Mówię Wam – niebo na talerzu:)
Tak ,klasyka na polskim stole ;))
Mój mąz je uwielbia i często goszczą u mnie w domu:)
Też nigdy nie kupuję gotowego mielonego mięsa.
Podoba mi się pomysł na kotlety mielone z różnymi dodatkami, szczególnie z suszonymi pomidorami, wypróbuję 🙂
Klasyka na naszym stole, Moja żona je uwielbia i często je robię 🙂
+ czarne oliwki!
dobry pomysł:)
Po co ta łyżka lodowatej wody ?
Dla soczystości i puszystości mięsa.
Ale w którym momencie ta woda? 2 razy przeczytałam i nie widzę 😉
wszystkie składniki należy wymieszać, także z wodą.
Ps. w składnikach nie zostało wymienione mleko, niby takie nic, ale jak ktoś zupełnie się nie orientuje i idzie sklepu tylko z listą składników to o pozostanie mu woda 🙂
właściwie zawsze używam wody. Różnicy w smaku nie wykryłam 🙂
Dla puszystości masy to ja proponuję dodać na sam koniec 2 łyżki mocno gazowanej wody, niezbyt mocno mineralnej. Po dokładnym wymieszaniu wszystkich składników, kiedy już masa odchodzi od dłoni. I jeszcze raz wszystko wymieszać, a następnie to już klasycznie: panierka z tartej bułki i na patelnię, na której jest już dosyć dobrze rozgrzany SMALEC! Tak, tak, moi mili: najlepsze kolety, których składnikiem jest wieprzowina, czyli klasyczne schabowe tudzież sznycle po wiedeńsku, a i mielone z jej dodatkiem – na smalcu są najlepsze! Nie na żadnym oleju, oliwie tudzież maśle! Nie!

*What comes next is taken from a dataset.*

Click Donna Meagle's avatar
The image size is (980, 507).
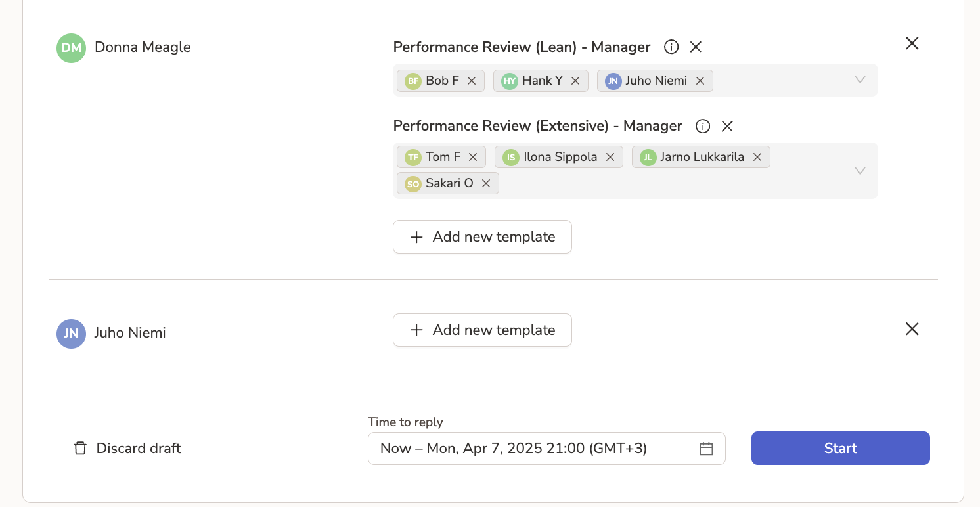[x=71, y=47]
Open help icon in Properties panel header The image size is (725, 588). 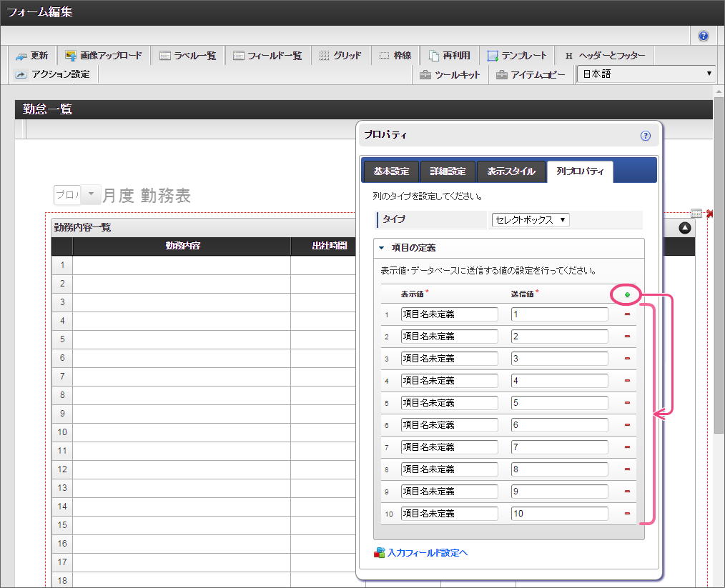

Usmażcie je na smalcu, zdejmijcie z patelni, połóżcie na papierowym ręczniku na talerzu, dosłownie na kilka minut, do piekarnika nagrzanego do 70 st. a uzyskacie coś niezwykłego: soczyste, miękkie, rozpływające się w ustach mięso i… wcale nie za tłuste, bo nadmiar tłuszczu wsiąknie w bibułę, ot, co!
A co ze smalcem pozostałym po smażeniu na patelni?
Polejcie nim delikatnie ziemniaki, które do tych kotletów zapewne najczęściej podajecie. To jest niedietetyczne i niezdrowe? Nieprawda! Dlaczego tak twierdzę? Poszukajcie sobie sami odpowiedzi na to pytanie!
Pozdrawiam wszystkich na tym blogu, a autorkę chyba najbardziej! 😉
Nie chce mi się szukać odpowiedzi, ponieważ przepis brzmi i wygląda w mojej wyobraźni na tyle smakowicie, że budzi skojarzenia z babcinym gotowaniem. A babcie wiedziały najlepiej(!) Będę w końcu musiał kupić ten smalec.
Kuchnia lubi improwizacje, jednak klasyka zazwyczaj smakuje najlepiej. To się sprawdza! Kradnę ten przepis;)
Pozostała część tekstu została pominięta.